* Objective *
Reproduce every one of the records below verbatim, leaving out the pictures.

### Input rows

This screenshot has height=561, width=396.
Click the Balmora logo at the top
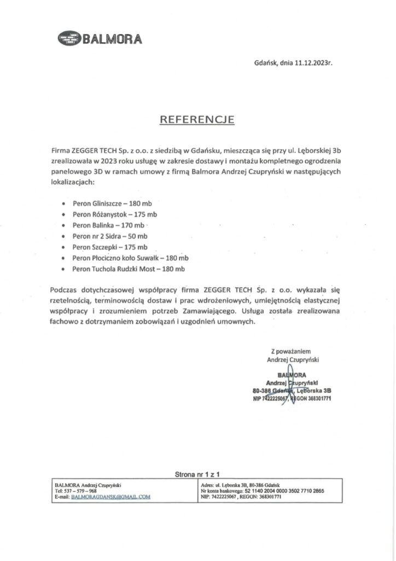pos(99,38)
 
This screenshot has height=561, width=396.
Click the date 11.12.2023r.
pos(313,63)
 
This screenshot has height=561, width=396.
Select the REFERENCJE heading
pos(197,119)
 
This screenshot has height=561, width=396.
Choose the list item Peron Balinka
pos(108,225)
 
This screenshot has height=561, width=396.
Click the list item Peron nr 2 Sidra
pos(109,236)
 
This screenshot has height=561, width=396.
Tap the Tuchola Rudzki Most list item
pos(129,269)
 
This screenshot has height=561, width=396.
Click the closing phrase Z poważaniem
pos(293,351)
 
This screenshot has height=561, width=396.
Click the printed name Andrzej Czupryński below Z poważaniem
pos(293,360)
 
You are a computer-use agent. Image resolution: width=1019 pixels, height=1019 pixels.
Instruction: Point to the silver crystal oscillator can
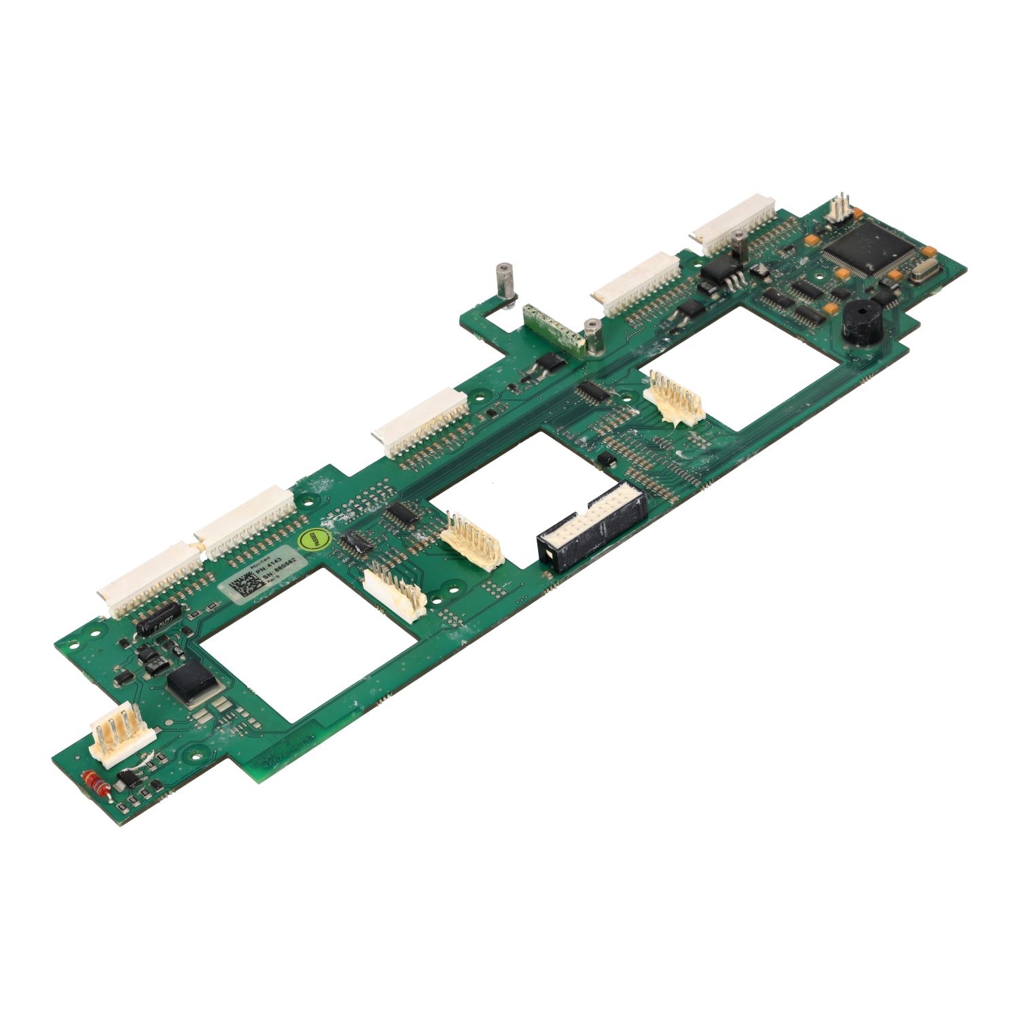[918, 273]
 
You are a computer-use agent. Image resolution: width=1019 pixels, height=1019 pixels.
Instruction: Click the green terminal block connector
[552, 327]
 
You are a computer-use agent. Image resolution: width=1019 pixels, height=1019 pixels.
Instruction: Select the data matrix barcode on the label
[243, 586]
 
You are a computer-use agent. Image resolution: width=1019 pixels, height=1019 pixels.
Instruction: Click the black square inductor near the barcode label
[192, 680]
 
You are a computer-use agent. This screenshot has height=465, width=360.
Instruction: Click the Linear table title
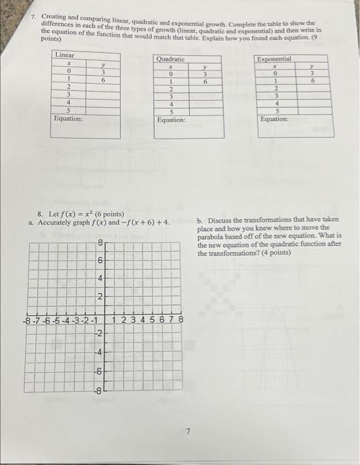coord(65,54)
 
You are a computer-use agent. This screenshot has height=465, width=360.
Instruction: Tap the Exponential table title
coord(274,59)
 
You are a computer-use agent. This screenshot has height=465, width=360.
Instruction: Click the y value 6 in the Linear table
coord(103,79)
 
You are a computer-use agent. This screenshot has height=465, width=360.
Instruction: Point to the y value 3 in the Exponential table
coord(311,74)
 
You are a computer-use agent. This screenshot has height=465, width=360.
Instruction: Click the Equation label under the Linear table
coord(68,118)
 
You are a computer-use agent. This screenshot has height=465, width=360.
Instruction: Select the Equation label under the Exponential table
coord(275,119)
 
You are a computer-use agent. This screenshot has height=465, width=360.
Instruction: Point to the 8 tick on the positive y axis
coord(100,243)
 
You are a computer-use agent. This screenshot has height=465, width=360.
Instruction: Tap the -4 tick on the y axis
coord(98,352)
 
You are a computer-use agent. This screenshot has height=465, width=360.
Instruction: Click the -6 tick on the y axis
coord(98,371)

######

* Answer in full *
This screenshot has height=561, width=396.
Click the Balmora logo at the top
pos(99,38)
 
This screenshot has height=561, width=396.
Click the date 11.12.2023r.
pos(313,63)
 
This screenshot has height=561, width=396.
Select the REFERENCJE heading
pos(197,119)
 
This screenshot has height=561, width=396.
Choose the list item Peron Balinka
pos(108,225)
 
This screenshot has height=561, width=396.
Click the list item Peron nr 2 Sidra
pos(109,236)
 
This screenshot has height=561, width=396.
Tap the Tuchola Rudzki Most list item
pos(129,269)
 
This screenshot has height=561, width=396.
Click the closing phrase Z poważaniem
pos(293,351)
 
This screenshot has height=561, width=396.
Click the printed name Andrzej Czupryński below Z poważaniem
pos(293,360)
 
You are a computer-use agent. Image resolution: width=1019 pixels, height=1019 pixels.
Instruction: Point to the silver crystal oscillator can
[918, 273]
 
You are a computer-use agent. Image resolution: width=1019 pixels, height=1019 pixels.
Instruction: Click the green terminal block connector
[552, 327]
 
You are a computer-use agent. Image resolution: width=1019 pixels, height=1019 pixels.
Instruction: Select the data matrix barcode on the label
[243, 586]
 
You are a computer-use agent. Image resolution: width=1019 pixels, height=1019 pixels.
Instruction: Click the black square inductor near the barcode label
[192, 680]
 
You are a computer-use agent. This screenshot has height=465, width=360.
Instruction: Click the Linear table title
coord(65,54)
 
You are a computer-use agent. This screenshot has height=465, width=360.
Instruction: Tap the Exponential table title
coord(274,59)
 
You are a computer-use agent. This screenshot has height=465, width=360.
Instruction: Click the y value 6 in the Linear table
coord(103,79)
 
You are a computer-use agent. This screenshot has height=465, width=360.
Instruction: Point to the y value 3 in the Exponential table
coord(311,74)
 
You are a computer-use agent. This screenshot has height=465, width=360.
Instruction: Click the Equation label under the Linear table
coord(68,118)
 
You are a computer-use agent. This screenshot has height=465, width=360.
Instruction: Select the Equation label under the Exponential table
coord(275,119)
 
You are a computer-use agent. This screenshot has height=465, width=360.
Instruction: Point to the 8 tick on the positive y axis
coord(100,243)
 
You are a computer-use agent. This screenshot has height=465, width=360.
Instruction: Tap the -4 tick on the y axis
coord(98,352)
 
You are a computer-use agent. This screenshot has height=465, width=360.
Instruction: Click the -6 tick on the y axis
coord(98,371)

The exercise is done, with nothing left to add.